Records for this task ->
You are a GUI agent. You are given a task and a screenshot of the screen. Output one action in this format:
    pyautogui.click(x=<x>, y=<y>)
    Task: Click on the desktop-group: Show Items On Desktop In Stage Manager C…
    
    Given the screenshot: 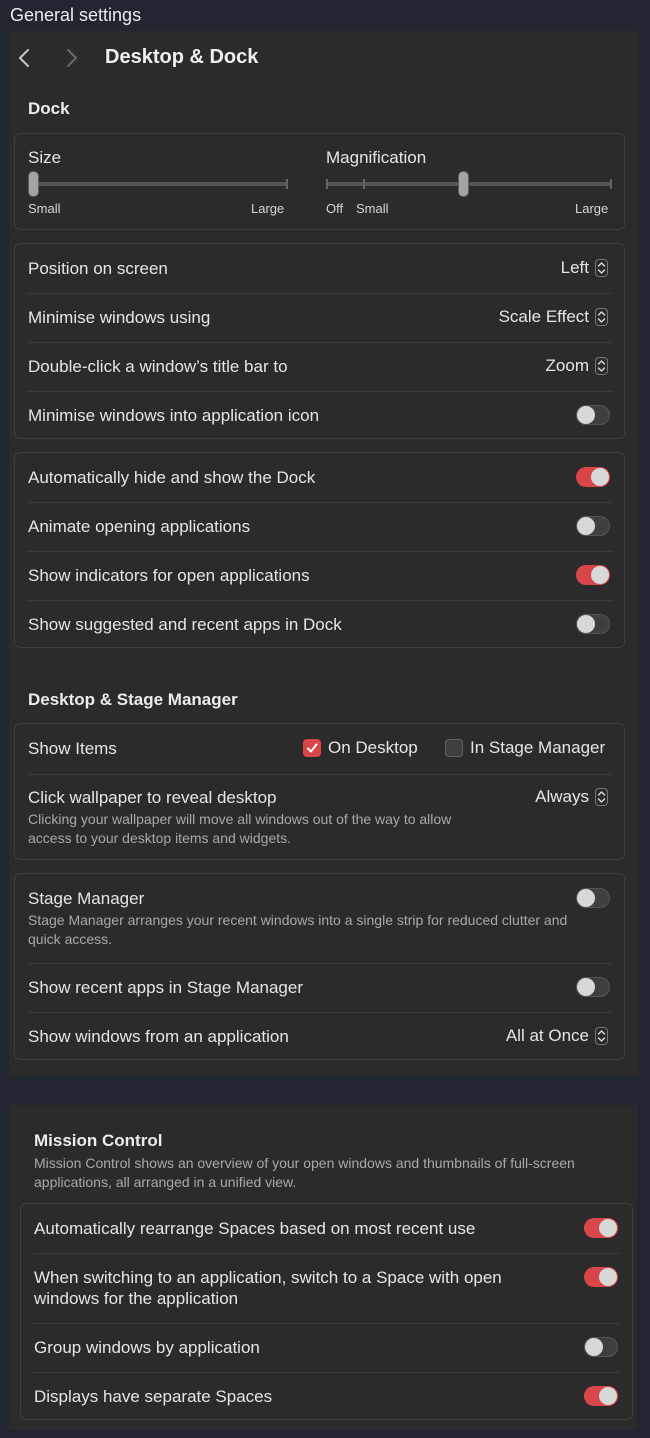 What is the action you would take?
    pyautogui.click(x=320, y=792)
    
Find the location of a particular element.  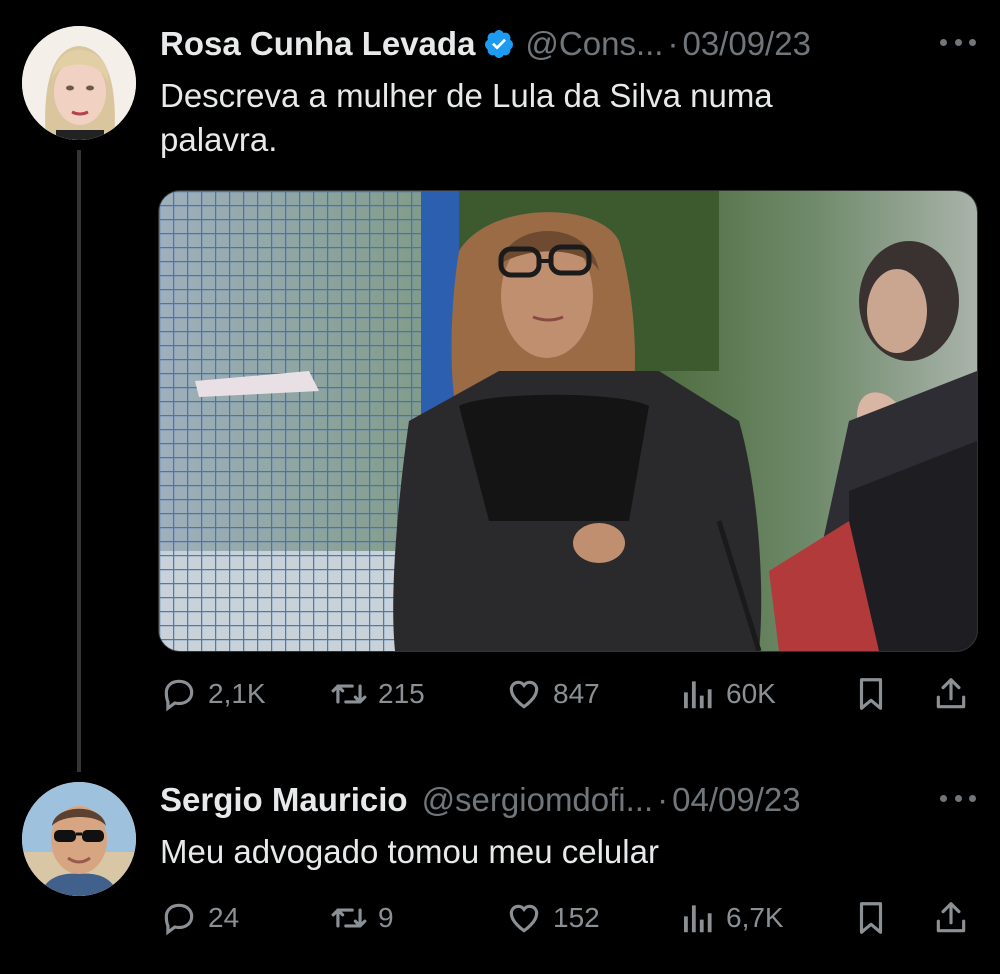

tweet-text-line: palavra. is located at coordinates (219, 140).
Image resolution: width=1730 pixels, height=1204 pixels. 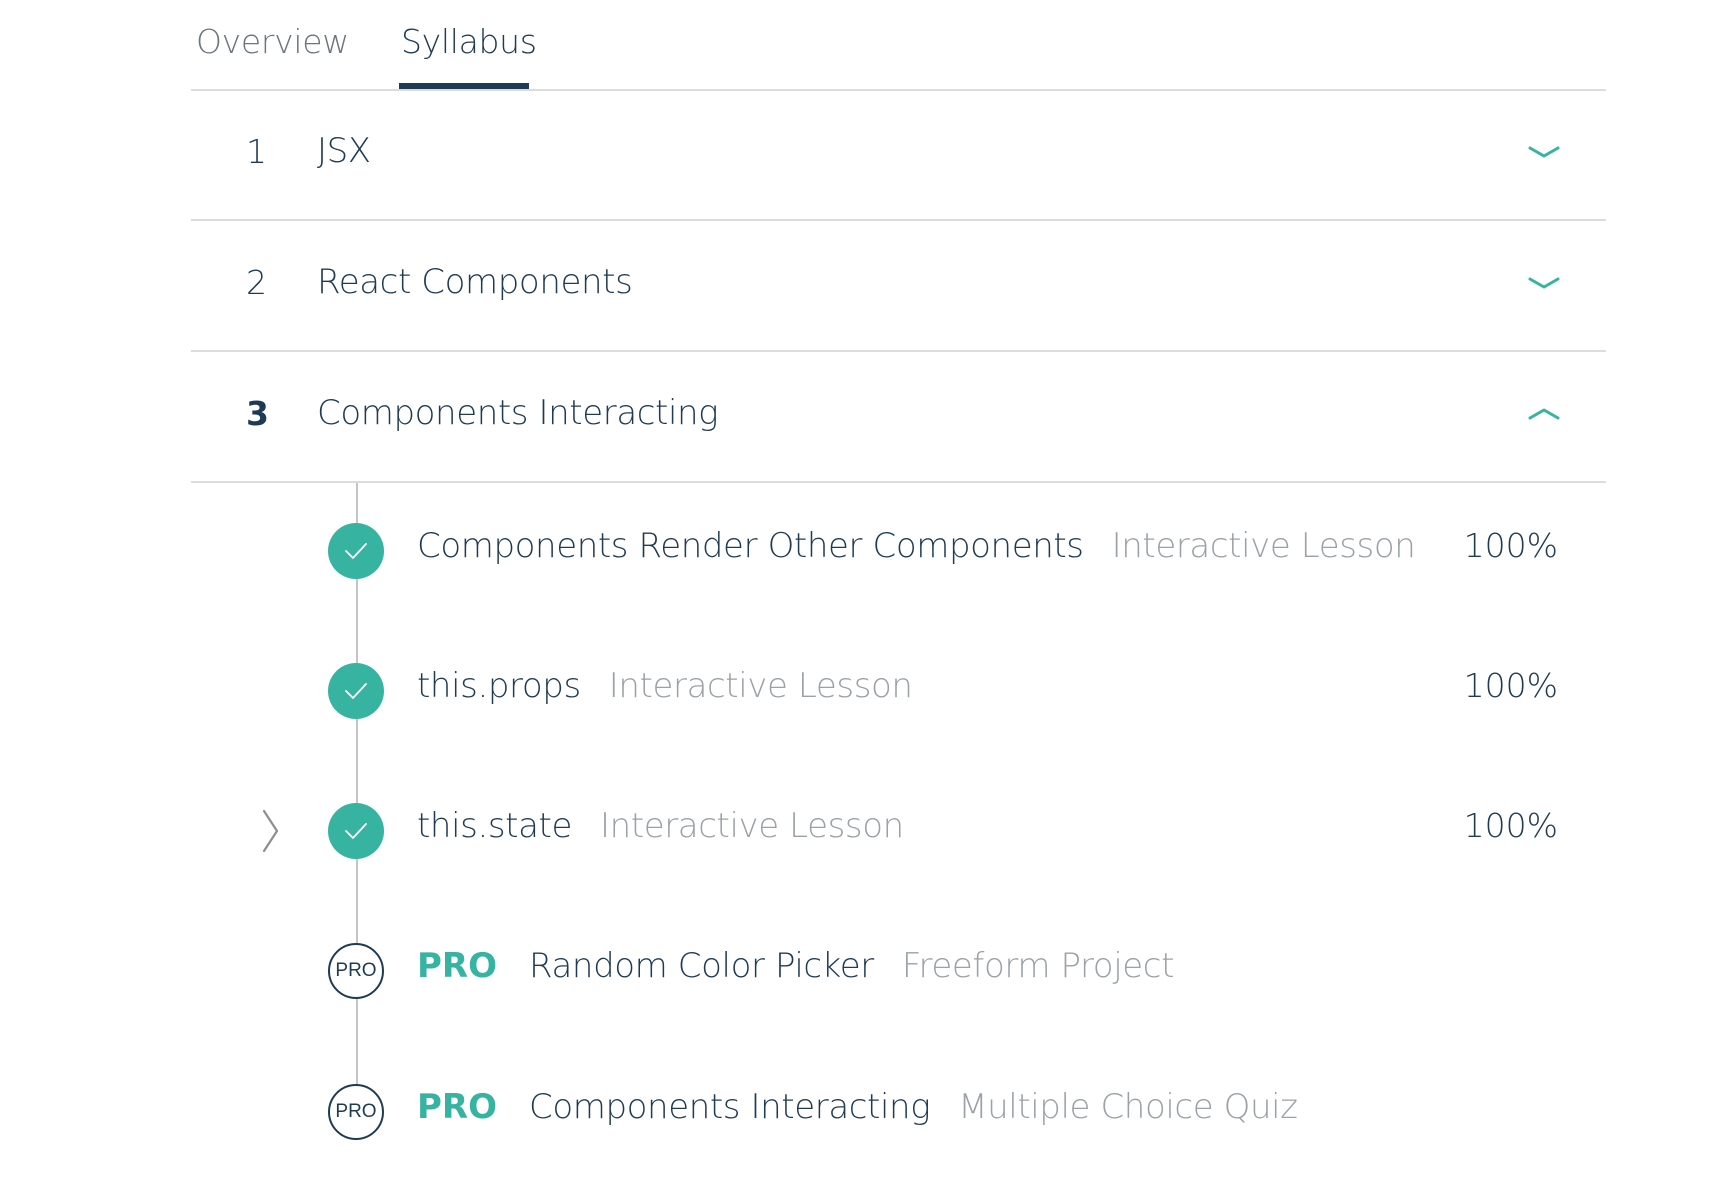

Directive -> Quote everything from the start of the records down through the line containing "Task: Click on", keeping every word and line break unchanged.

Exercise output ->
You are a GUI agent. You are given a task and a screenshot of the screen. Output one action in this format:
    pyautogui.click(x=<x>, y=<y>)
    Task: Click on the desktop-group: Show Items On Desktop In Stage Manager C…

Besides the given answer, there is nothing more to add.